Set task:
From the rows below, pull out every line that contains the word "Days" and copy each one in full.

Data provided:
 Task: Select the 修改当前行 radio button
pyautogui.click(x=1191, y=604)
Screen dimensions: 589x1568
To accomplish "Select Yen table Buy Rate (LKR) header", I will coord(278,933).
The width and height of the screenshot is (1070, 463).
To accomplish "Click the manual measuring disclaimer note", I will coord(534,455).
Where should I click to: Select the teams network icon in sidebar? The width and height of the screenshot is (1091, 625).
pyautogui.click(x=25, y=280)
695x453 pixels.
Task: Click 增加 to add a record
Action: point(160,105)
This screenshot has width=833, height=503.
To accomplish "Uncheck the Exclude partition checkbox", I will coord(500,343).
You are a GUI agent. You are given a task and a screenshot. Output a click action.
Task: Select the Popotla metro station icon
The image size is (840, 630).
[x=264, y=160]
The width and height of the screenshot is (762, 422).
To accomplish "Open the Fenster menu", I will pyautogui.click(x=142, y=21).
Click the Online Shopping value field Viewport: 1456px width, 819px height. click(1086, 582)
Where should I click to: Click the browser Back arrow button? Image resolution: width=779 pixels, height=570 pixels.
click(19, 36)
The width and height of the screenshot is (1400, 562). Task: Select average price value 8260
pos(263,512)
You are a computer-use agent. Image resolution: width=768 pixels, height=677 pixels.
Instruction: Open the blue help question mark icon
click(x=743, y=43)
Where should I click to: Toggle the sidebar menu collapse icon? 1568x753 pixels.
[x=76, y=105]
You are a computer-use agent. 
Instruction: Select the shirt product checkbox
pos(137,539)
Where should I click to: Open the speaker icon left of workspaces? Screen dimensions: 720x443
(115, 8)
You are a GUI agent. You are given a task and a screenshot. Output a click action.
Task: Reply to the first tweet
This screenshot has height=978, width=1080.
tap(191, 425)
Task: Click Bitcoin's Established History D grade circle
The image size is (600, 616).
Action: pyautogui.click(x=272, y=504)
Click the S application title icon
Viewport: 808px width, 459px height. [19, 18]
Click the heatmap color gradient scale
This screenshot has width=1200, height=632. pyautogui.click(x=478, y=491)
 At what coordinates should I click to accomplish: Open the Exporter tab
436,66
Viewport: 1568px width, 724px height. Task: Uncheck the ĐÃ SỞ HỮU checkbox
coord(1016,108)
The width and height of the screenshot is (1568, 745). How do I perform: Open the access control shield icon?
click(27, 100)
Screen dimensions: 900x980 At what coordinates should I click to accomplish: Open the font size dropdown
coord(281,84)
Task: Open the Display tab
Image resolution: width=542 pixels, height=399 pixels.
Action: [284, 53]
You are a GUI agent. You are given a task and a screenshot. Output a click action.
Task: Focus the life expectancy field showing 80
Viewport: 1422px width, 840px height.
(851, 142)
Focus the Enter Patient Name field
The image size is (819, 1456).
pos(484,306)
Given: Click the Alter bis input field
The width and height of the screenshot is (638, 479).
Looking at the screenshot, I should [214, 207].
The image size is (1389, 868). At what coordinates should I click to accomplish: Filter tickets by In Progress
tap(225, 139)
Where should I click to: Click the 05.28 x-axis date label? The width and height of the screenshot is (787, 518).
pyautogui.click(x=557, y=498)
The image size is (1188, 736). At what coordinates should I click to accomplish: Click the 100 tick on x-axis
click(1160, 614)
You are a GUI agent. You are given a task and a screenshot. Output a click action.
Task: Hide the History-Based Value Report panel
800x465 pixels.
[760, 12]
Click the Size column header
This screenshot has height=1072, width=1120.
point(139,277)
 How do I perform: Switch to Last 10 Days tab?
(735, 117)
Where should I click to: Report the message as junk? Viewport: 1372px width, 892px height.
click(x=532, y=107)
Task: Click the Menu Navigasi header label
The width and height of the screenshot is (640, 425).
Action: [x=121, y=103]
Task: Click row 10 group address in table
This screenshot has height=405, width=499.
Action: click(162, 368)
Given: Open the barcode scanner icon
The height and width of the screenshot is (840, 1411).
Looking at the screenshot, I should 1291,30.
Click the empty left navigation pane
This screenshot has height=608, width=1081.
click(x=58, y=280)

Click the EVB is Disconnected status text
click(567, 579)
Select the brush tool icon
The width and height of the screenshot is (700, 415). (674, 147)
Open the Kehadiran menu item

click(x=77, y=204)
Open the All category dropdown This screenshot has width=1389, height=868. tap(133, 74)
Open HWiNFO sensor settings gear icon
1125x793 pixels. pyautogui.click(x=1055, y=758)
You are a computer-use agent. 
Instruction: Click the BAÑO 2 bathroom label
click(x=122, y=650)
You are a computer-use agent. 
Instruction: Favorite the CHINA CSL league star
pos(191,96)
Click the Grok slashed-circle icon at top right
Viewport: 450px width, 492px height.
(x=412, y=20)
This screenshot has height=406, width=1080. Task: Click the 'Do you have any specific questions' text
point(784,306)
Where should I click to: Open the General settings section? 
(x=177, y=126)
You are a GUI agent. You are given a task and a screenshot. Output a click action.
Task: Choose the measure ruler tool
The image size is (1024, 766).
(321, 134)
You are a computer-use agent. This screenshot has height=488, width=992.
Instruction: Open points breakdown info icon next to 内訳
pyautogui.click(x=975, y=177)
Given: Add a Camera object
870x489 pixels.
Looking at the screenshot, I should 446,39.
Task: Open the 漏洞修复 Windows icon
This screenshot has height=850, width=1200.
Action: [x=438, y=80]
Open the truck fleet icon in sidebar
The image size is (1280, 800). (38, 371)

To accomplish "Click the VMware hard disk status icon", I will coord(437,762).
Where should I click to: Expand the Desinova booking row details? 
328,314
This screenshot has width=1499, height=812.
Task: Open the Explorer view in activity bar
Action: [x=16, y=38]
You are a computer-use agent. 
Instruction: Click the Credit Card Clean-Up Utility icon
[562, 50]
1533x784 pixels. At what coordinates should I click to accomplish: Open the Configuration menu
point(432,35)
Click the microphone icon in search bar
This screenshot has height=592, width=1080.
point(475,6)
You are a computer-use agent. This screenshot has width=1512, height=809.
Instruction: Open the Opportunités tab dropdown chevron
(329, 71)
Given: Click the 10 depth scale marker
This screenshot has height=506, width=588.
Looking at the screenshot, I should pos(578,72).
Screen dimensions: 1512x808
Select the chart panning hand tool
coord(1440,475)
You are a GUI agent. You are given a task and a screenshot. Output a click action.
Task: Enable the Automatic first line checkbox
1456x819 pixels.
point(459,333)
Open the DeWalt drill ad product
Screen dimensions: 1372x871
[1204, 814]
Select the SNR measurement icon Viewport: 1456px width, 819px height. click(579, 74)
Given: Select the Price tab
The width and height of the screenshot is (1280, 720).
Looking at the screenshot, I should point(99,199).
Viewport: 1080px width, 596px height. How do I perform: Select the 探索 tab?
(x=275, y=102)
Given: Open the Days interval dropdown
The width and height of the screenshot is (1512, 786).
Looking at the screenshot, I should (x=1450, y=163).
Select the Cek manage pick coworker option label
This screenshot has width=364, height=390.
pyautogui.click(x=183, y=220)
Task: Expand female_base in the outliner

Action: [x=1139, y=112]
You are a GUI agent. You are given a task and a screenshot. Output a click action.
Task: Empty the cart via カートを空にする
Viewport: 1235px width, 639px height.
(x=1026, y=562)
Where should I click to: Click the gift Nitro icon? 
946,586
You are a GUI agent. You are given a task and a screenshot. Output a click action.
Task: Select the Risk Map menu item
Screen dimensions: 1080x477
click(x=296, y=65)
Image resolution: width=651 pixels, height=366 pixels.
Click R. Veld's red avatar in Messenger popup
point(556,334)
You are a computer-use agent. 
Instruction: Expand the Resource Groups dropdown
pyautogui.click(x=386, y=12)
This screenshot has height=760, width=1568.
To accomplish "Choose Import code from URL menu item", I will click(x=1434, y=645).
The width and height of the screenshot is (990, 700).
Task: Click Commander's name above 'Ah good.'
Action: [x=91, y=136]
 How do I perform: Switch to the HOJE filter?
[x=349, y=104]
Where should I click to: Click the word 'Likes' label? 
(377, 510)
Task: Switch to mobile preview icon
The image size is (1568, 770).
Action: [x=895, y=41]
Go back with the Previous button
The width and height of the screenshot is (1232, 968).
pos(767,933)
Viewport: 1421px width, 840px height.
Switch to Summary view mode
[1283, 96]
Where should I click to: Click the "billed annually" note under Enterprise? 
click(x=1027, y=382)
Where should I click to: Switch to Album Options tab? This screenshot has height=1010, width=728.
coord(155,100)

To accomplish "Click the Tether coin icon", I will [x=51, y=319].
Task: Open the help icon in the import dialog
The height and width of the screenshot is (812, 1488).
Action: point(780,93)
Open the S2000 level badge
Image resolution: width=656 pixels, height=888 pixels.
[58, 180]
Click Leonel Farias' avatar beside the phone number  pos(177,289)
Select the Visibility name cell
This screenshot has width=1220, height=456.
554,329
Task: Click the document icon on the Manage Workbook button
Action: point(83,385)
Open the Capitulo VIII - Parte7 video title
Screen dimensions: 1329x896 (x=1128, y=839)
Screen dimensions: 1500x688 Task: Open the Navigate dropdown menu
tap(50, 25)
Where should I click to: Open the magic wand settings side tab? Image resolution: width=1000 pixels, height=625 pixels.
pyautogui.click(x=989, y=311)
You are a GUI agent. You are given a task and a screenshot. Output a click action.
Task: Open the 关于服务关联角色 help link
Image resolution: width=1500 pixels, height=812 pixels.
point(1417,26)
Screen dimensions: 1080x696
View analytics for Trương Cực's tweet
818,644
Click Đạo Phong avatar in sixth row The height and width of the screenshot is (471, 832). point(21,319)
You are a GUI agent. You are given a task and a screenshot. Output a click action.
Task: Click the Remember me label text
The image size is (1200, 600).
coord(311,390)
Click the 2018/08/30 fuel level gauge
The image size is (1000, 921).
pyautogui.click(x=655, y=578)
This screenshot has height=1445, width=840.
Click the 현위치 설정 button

Expected output:
 How do I perform: Switch to Last 10 Days tab?
Given: Open the Days interval dropdown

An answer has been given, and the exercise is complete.